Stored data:
###

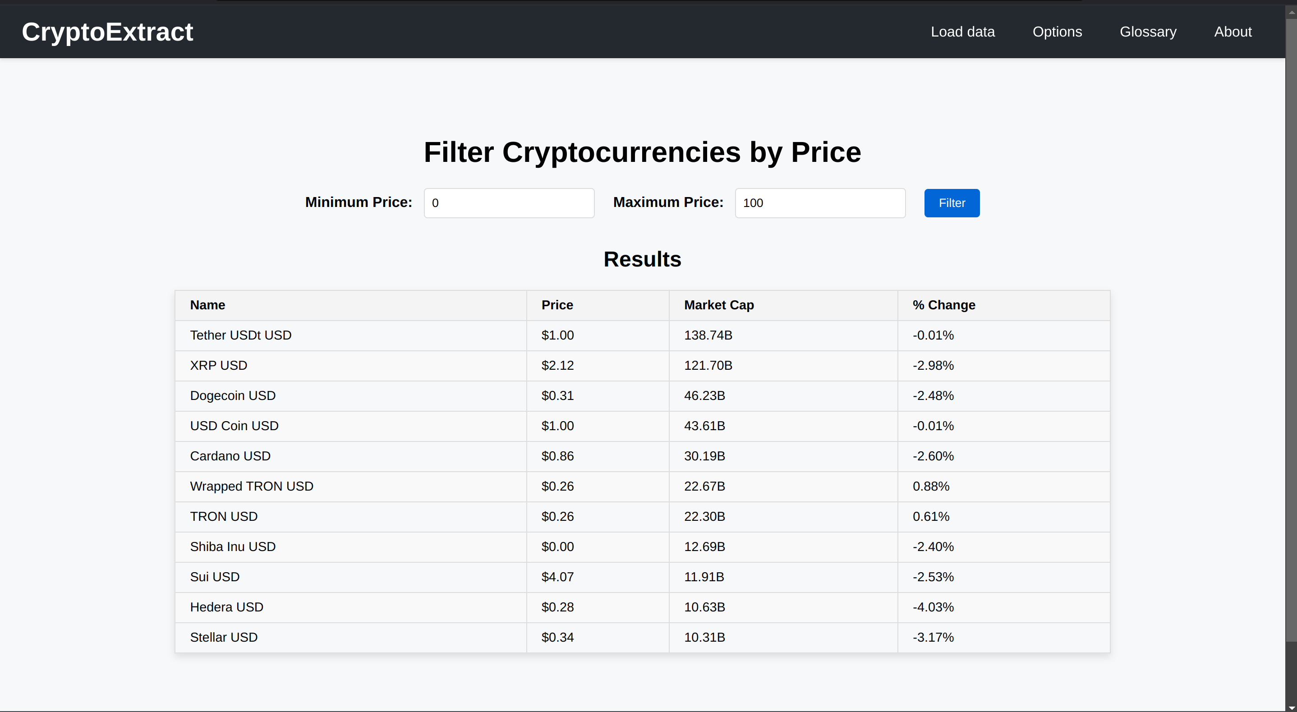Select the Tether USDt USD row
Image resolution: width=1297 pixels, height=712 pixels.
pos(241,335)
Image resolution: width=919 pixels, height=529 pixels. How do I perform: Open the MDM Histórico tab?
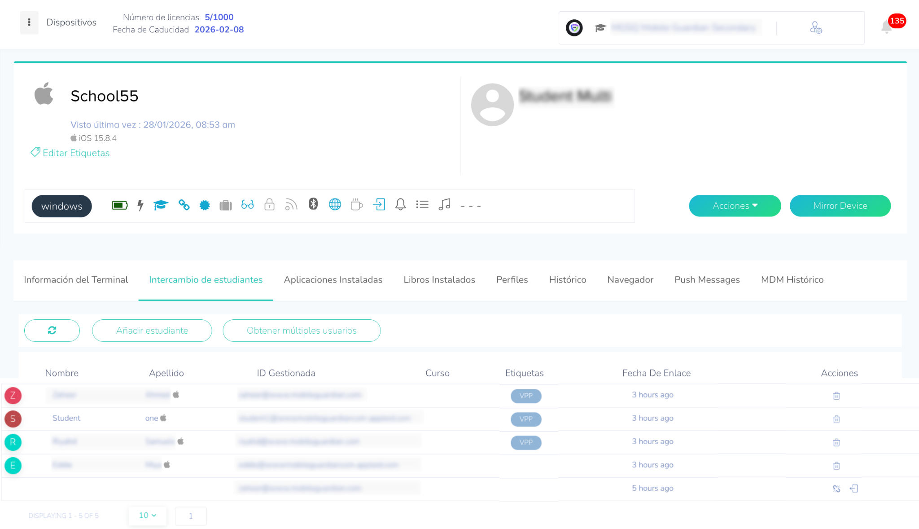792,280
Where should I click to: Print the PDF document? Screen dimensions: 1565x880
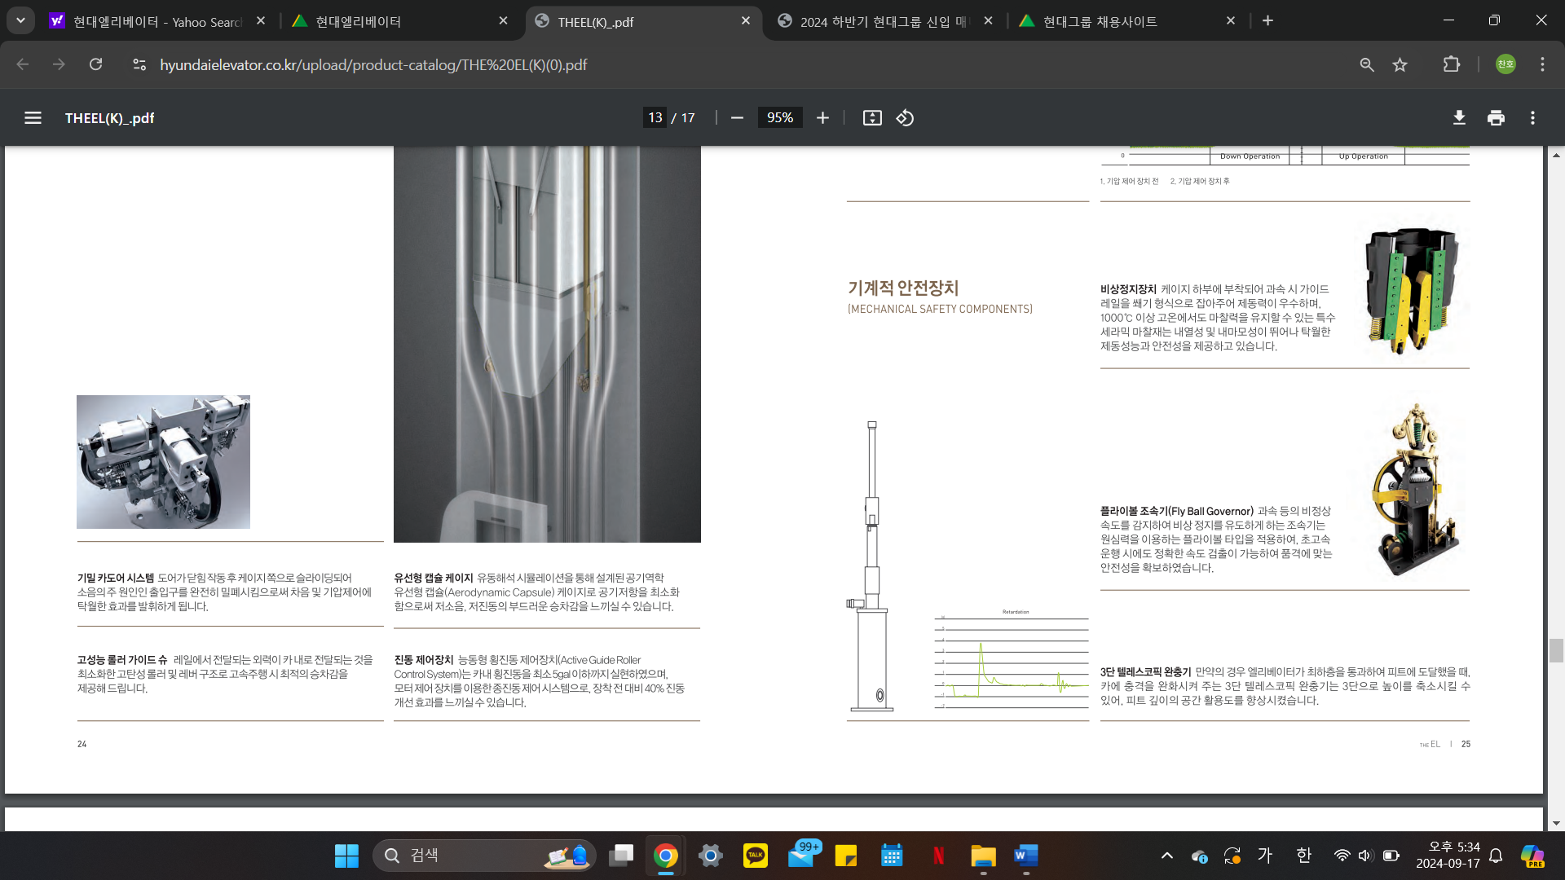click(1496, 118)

###

DESCRIPTION OF THE TASK:
Leave the pictures out and restate exactly the lines from the one that has "Image resolution: width=919" through the final line of the entries above, both ends included.

EXERCISE RESULT:
Image resolution: width=919 pixels, height=529 pixels. How do I perform: Open the MDM Histórico tab?
792,280
Where should I click to: Print the PDF document? Screen dimensions: 1565x880
click(1496, 118)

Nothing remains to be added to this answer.